*** DATASET ***

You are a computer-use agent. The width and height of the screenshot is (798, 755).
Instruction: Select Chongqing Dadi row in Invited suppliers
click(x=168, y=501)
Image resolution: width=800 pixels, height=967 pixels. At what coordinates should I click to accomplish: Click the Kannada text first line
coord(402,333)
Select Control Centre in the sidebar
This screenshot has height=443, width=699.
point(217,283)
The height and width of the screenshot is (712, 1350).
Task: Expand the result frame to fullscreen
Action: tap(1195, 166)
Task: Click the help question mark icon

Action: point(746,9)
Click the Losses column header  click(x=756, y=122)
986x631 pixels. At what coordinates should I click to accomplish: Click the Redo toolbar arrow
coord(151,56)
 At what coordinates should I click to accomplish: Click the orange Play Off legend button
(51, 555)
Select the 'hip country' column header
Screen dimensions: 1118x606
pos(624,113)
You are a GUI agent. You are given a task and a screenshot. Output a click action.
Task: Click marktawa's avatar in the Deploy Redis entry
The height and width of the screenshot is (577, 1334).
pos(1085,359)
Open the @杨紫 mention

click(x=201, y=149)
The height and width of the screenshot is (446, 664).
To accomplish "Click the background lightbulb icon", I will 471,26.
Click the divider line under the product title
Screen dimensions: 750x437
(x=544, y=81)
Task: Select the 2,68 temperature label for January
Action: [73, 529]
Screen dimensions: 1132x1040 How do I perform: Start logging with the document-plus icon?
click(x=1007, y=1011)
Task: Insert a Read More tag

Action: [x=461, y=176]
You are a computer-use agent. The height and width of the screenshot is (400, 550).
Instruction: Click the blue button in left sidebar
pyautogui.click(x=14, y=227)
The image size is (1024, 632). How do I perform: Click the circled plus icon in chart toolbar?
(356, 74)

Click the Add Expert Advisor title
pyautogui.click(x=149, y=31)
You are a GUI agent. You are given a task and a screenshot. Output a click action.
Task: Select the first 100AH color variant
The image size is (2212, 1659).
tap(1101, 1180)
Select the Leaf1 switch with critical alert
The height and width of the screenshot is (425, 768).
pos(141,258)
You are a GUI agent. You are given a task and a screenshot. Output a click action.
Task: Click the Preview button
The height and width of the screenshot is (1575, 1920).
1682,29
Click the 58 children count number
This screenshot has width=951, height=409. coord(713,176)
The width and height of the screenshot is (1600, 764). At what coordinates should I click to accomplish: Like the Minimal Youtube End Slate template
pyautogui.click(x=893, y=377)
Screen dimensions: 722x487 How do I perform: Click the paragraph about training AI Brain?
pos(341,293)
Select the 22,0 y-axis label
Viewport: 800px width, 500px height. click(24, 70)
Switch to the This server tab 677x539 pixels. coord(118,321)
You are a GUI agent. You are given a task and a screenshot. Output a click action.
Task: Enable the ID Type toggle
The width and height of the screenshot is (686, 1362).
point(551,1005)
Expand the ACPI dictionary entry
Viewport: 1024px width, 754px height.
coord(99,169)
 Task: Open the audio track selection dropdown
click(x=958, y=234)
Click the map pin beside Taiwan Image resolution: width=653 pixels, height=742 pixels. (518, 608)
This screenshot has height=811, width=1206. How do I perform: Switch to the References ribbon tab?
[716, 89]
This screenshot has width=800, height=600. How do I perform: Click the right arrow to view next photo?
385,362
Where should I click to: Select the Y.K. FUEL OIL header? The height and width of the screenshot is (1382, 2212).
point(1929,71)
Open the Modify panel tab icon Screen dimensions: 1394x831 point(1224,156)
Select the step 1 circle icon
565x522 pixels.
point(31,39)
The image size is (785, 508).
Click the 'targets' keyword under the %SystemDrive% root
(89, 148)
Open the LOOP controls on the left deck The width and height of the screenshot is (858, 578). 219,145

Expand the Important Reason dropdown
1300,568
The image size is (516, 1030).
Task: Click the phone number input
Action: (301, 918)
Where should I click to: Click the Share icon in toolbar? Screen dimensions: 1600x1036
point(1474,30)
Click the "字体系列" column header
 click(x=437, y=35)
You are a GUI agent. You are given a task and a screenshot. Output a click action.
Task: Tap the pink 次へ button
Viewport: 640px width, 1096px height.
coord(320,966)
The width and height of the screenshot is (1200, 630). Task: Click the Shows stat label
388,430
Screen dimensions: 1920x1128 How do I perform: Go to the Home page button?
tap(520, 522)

***

■ EXERCISE DETAILS
State how many lines in the material contain "computer", giving nothing besides the count.

■ TASK SOLUTION
2